Salah satu tokoh perempuan salihah dalam perdaban Islam, Asiyah r.a istri Fir’aun dibahas dalam pengajian al Nadwah al ‘Arabiyah V oleh Dr. Nahla Shabry Elsiedy, Dekan Fakultas Studi Islam Universitas al-Azhar Mesir.
Pengajian ini merupakan kerjasama dari Global Fulcrum of Wasatiyyat Islam, Himpunan Perempuan Berkemajuan dan Lembaga Pengkajian dan Pemberdayaan Perempuan dan Anak (LP3A), serta Bagian Pengembangan AIK Universitas Muhammadiyah Malang. Pada kesempatan ini, LP3A dan AIK UMM ditunjuk sebagai koordinator penyelenggara pengajian kelima, yang sebelumnya juga telah terselenggara pengajian serupa di PTMA yang lain.
Dr. Nahla Shabry Elsiedy membawakan materi dengan bahasa Arab yang diterjemahkan oleh Dr.

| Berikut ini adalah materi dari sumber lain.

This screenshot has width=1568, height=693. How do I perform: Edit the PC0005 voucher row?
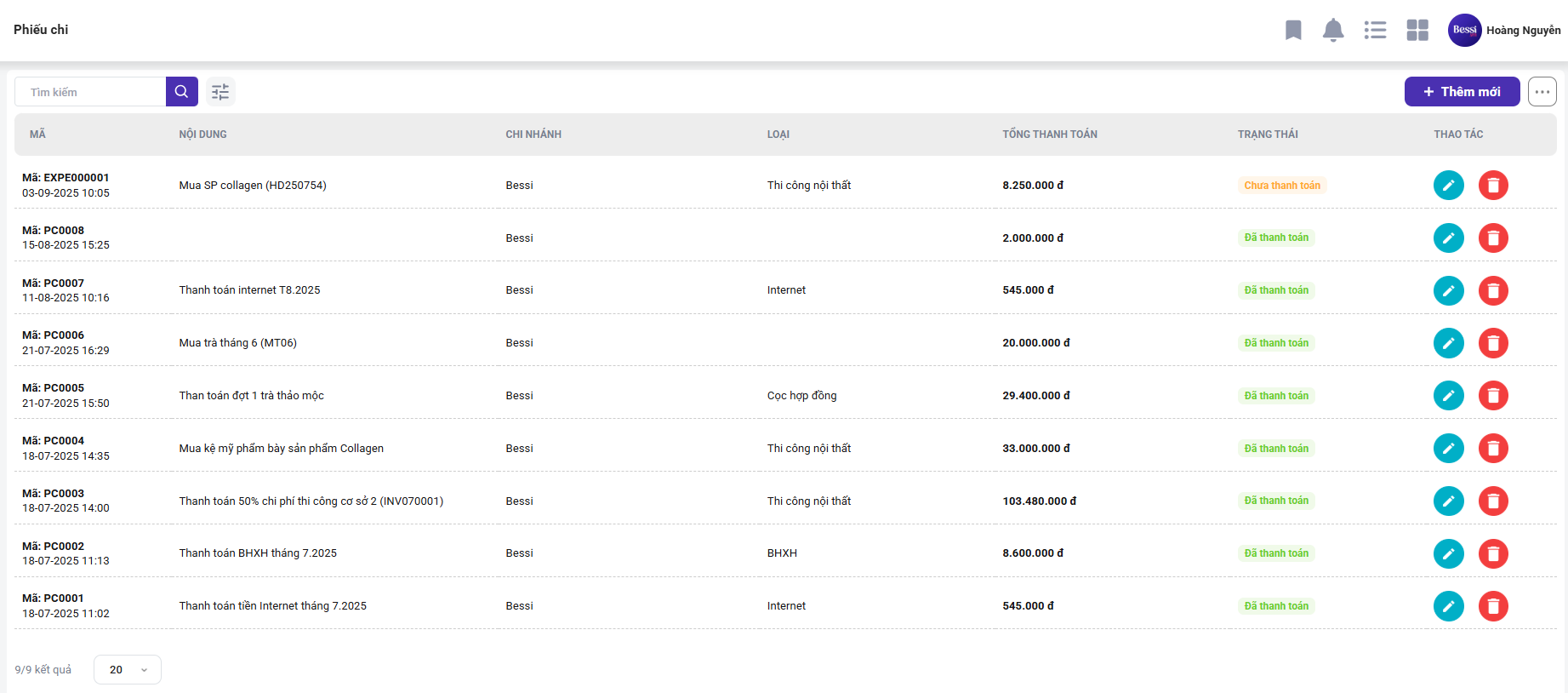1448,396
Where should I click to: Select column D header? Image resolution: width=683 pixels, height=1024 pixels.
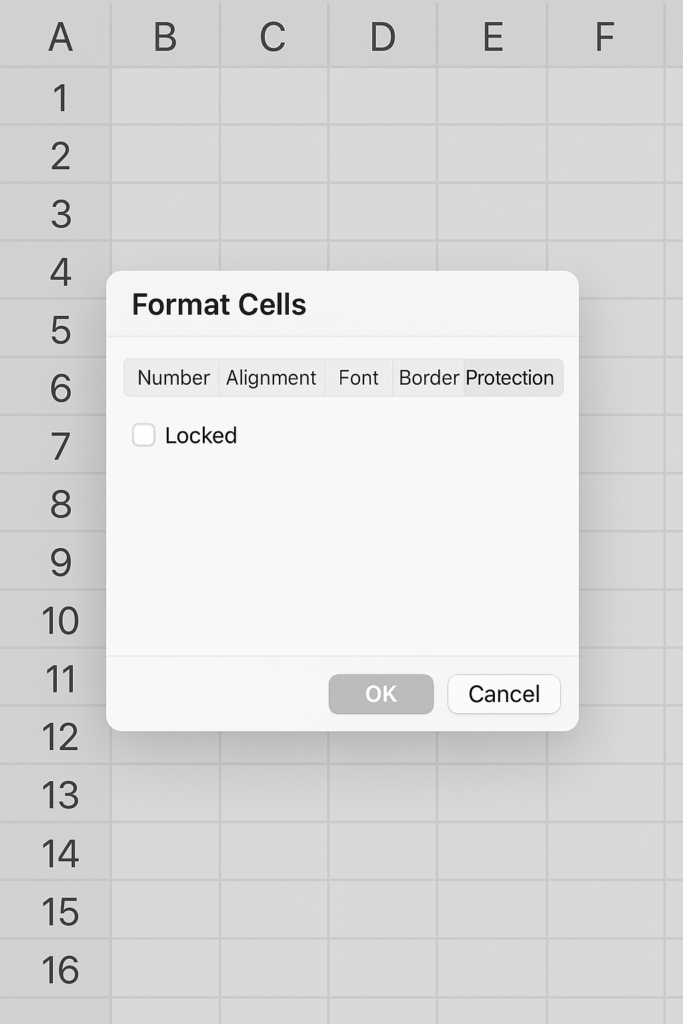tap(383, 37)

Cecep Taufiqurrahman M.A, Dosen Universitas Muhammadiyah Bandung. Pada pengajian dua pekanan ini, Nahla menegaskan agar kita mematikan stigma perempuan “sebagai second class”. Ia mengungkapkan, betapa tangguhnya Asiyah saat itu, sosok perempuan taat kepada Allah namun tetap mendampingi seorang suami yang tidak taat kepada Allah. Perempuan ini yang kemudian kita sebut sebagai perempuan yang kuat, salihah, dan jauh dari belenggu kecintaan kepada dunia.
Taat Mutlak Kepada Allah
Perempuan ini hidup pada zaman yang tidak mudah, di mana ia harus mendampingi seorang raja yang tidak taat kepada Allah bahkan mengaku sebagain Tuhan manusia. Kendati demikian Asiyah tidak goyah. “Perempuan ini mempunyai keistimewaan, maka dari itu kita patut mencontoh kecerdasan dan ketaatan perempuan ini. Ketika ia mendapat suatu amanah maka tidak pernah mengkhianati apa yang telah diperintahkan,” tegas Nahla.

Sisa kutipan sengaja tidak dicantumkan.